Like all theatres across the world, Tamil theatre today has trouble with sponsorship, theatre space, audience interest, actor commitment, craft skills… But dissent has not been silenced. Street and propagandist theatres are effective in their spheres. There is also niche theatre — pushing boundaries, creating a meta-language, as with Indianostrum, and Veenapani Chawla’s visionary work at Adishakti — both in Puducherry. Most importantly, women’s voices have found powerful expression in Tamil theatre opposing patriarchy, caste/gender discrimination, establishment atrocities and anti-green greed. 

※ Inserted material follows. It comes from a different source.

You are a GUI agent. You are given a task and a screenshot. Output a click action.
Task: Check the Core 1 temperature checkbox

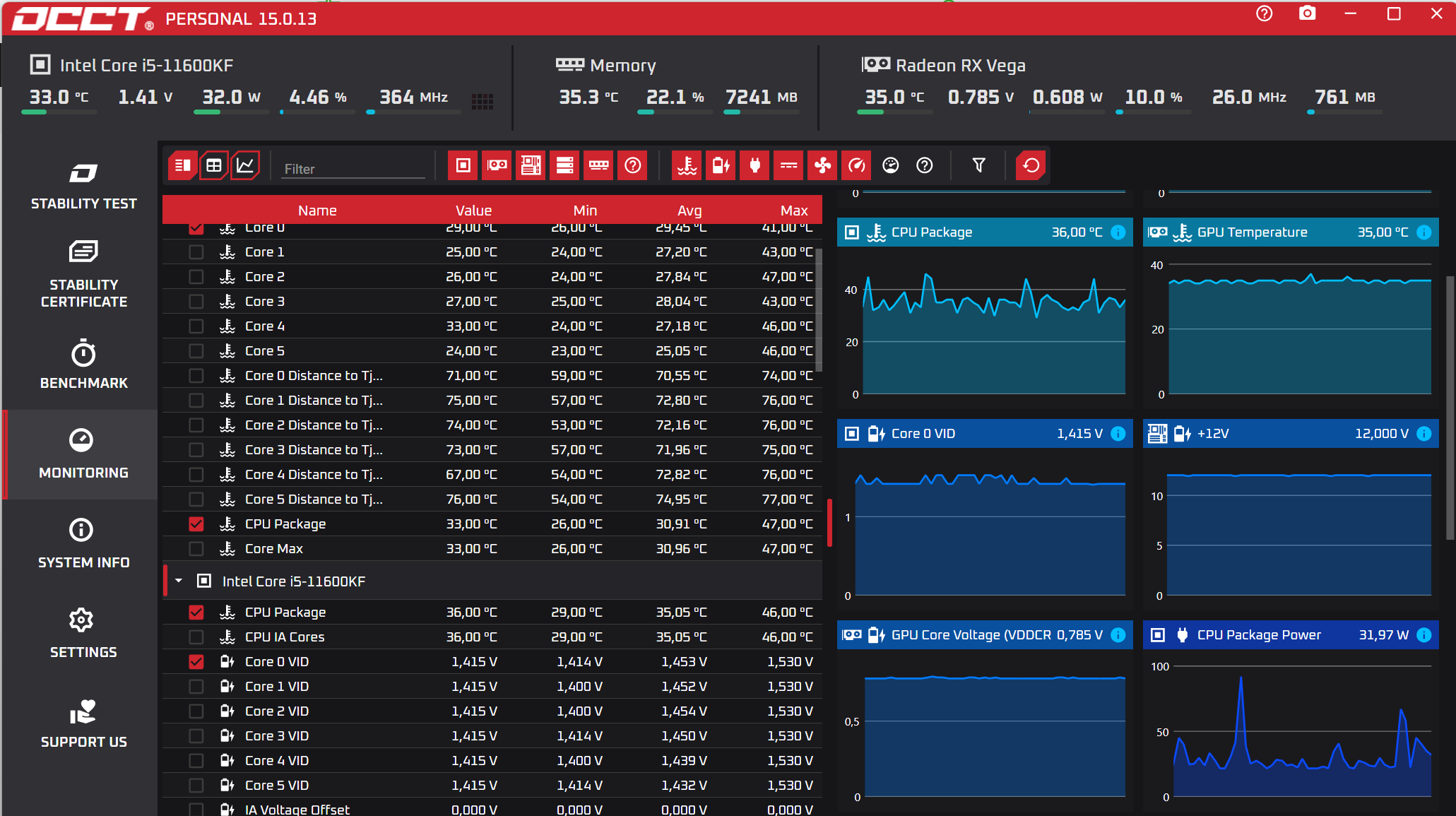tap(196, 252)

Koothu-p-pattarai, the brainchild of Tamil thespian Na Muthuswamy, was the first theatre group to create an urgent awareness of craft skills in every aspect of theatre. Most of its trainees there have ended up in films. But thanks to Kootthu-p-pattarai, contemporary Tamil theatre discovered its roots in Terukoothu, the folk theatre of the region. This has launched new avenues of thought in modern practitioners, both in their own work and in collaborative ventures with traditional artists.

Theatre may be a stepchild in film mad Tamil Nadu. But no one screens a film as a community ritual! However, the ancient tradition of inviting a group to stage a mythological play as a thanksgiving ritual after harvest, or as a means of preventing drought and disease, continues in villages. And what do you know? The city’s English theatre is trying to do a ‘Tamil theatre’ of its own — turning Tamil fiction into stage plays and using Tamil genres of music and dance as also the folk genres, to shape new forms. 

I think my mother would have been happy to see that Tamil theatre remains afloat, even more to see that despite the odds, theatre workers in Tamil Nadu continue to have the courage to protest, to strive, to hope, and simply to dream on.